Agarose is a natural polysaccharide that has been used extensively to produce porous beads. These beads find numerous applications in chromatographic separations. The earliest art describing the formation of agarose beads (for chromatographic applications) used warm, non-aqueous solvents in which the agarose was emulsified before gel formation by cooling. See, for example, Hjerten, S. Biochim. Biophys. Acta 1964, 79:393-398; and Bengtsson et al., S. Biochim. Biophys. Acta 1964, 79:399. Another method for agarose bead formation, as disclosed in U.S. Pat. No. 4,647,536 is dropping an agarose emulsion into a cooled oil. Such a method is also disclosed in “Methods in Enzymology” Vol. 135 Part B, p. 401, Academic Press, 1987. The polymer must be heated above its melting temperature, which is about 92° C., and dissolved in the presence of water. At or above that temperature, the polymer melts and the molten polymer is then solvated by water to form a solution. The polymer remains soluble in water as long as the temperature is above the polymer's gel point, which is about 43° C. At and below the gel point, the polymer phase separates and becomes a hydrogel that takes on whatever shape the solution was just before gelling. Additionally, as the agarose approaches its gel point, the viscosity of the solution becomes higher and higher as the hydrogel begins to form.
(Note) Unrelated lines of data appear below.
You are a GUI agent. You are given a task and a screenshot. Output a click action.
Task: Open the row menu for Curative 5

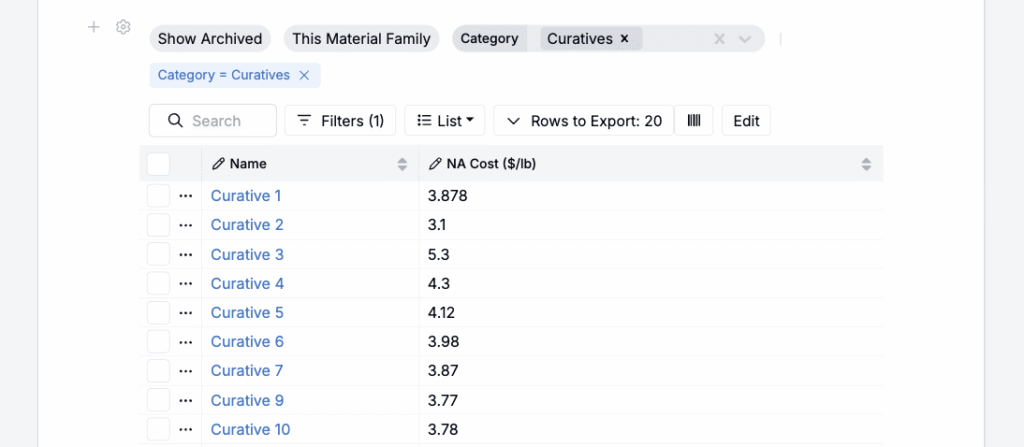[185, 313]
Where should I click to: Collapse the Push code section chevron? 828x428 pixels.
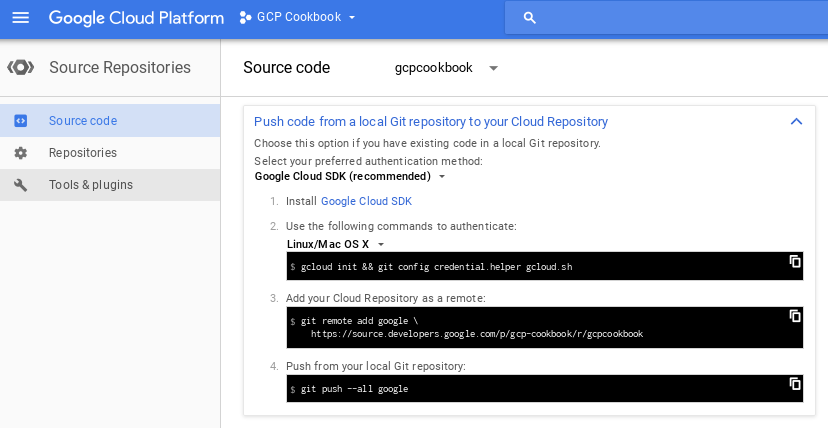[x=796, y=121]
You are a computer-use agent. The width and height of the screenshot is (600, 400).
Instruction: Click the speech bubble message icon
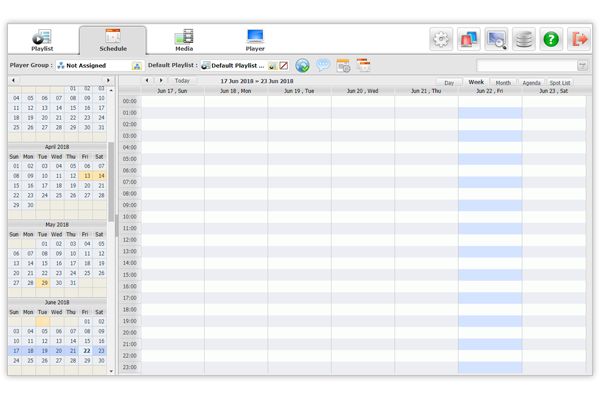tap(323, 65)
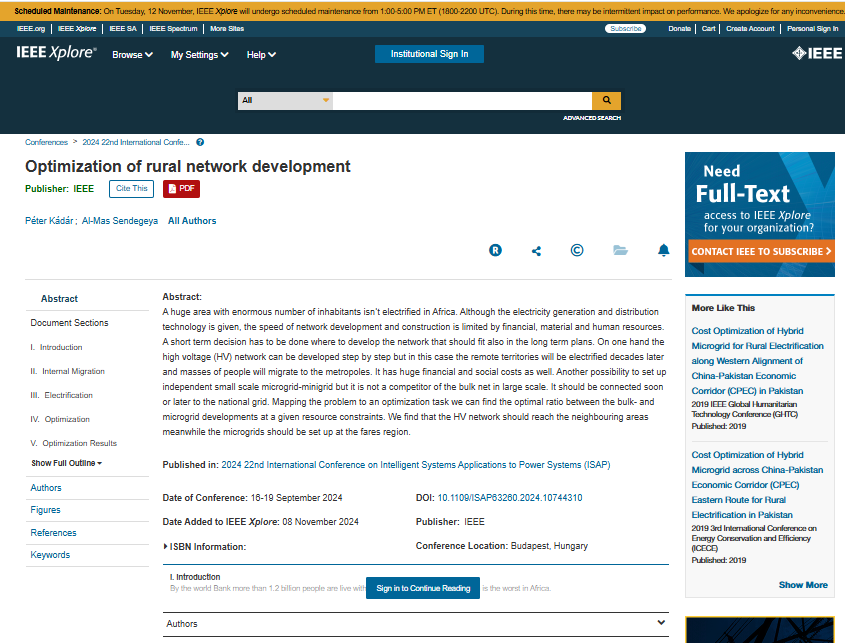Open the DOI link 10.1109/ISAP63260.2024.10744310
845x643 pixels.
510,498
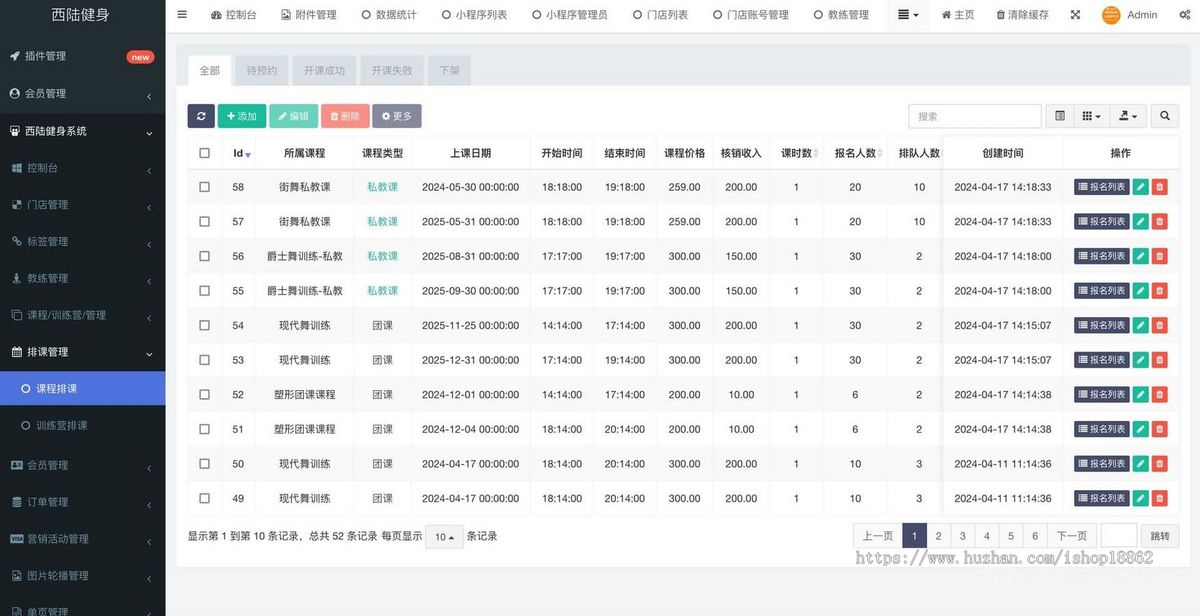Click the edit pencil icon on row 58
The height and width of the screenshot is (616, 1200).
click(x=1140, y=186)
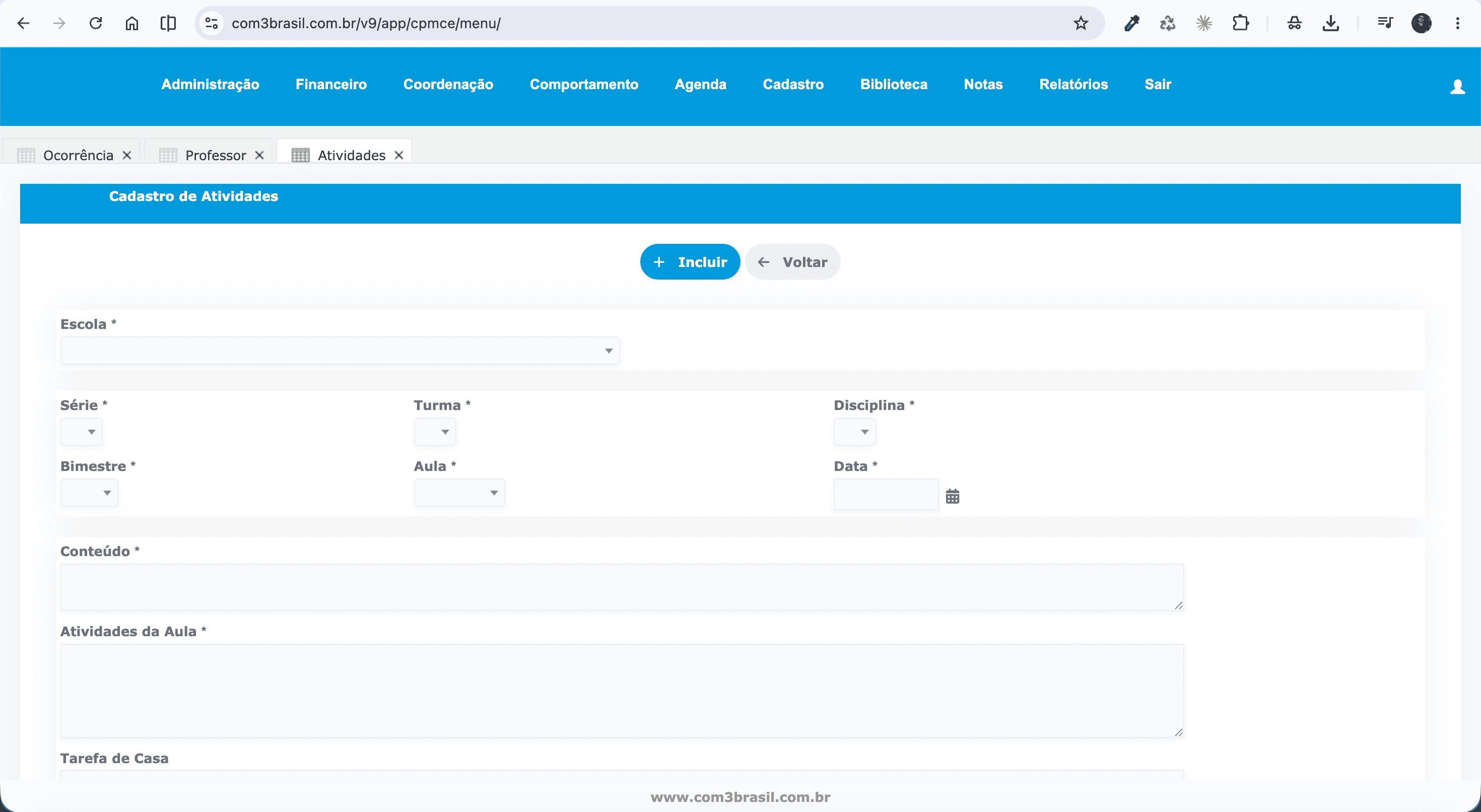Screen dimensions: 1481x812
Task: Go to browser home icon
Action: coord(131,24)
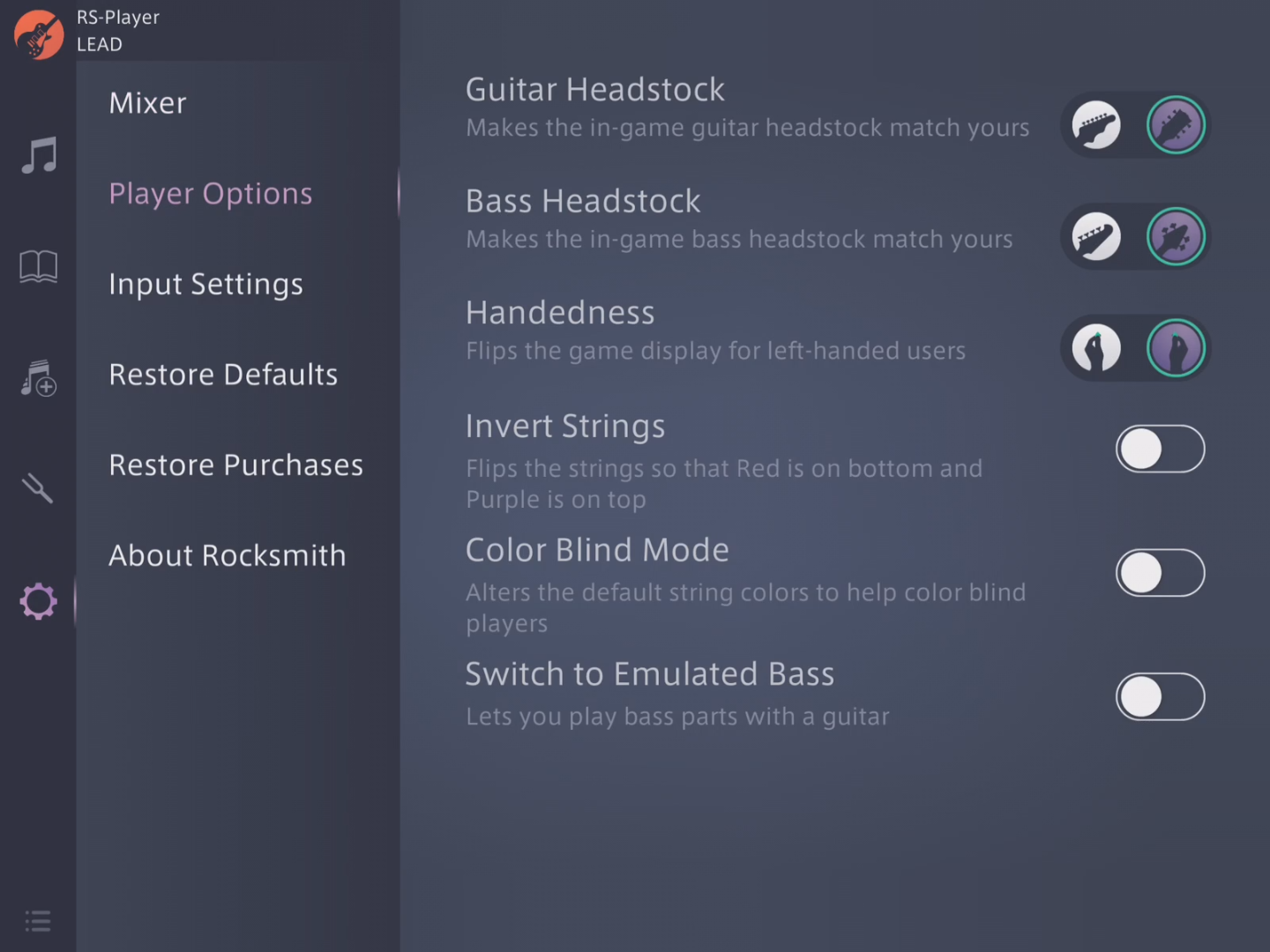Viewport: 1270px width, 952px height.
Task: Open the list menu icon at bottom-left
Action: [38, 921]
Traditionally, for polysaccharide beads, such as are used in chromatography media, the heated solution is kept above its gel point and it is stirred into an immiscible, heated fluid, such as mineral or vegetable oil, to form beads. The two-phased material (beads of agarose in the immiscible fluid) is then cooled and the beads are recovered. The beads themselves are diffusionally porous and can then be used as made for size exclusion chromatography. Additionally, they can be further processed by crosslinking, addition of various capture chemistries such as affinity chemistries or ligands, positive or negative charge, hydrophobicity or the like or combinations of crosslinking and chemistries to enhance their capture capabilities.
Agarose has been used extensively to form porous beads, where the target product and/or impurities travel into and back out of the pores in a diffusion-driven process.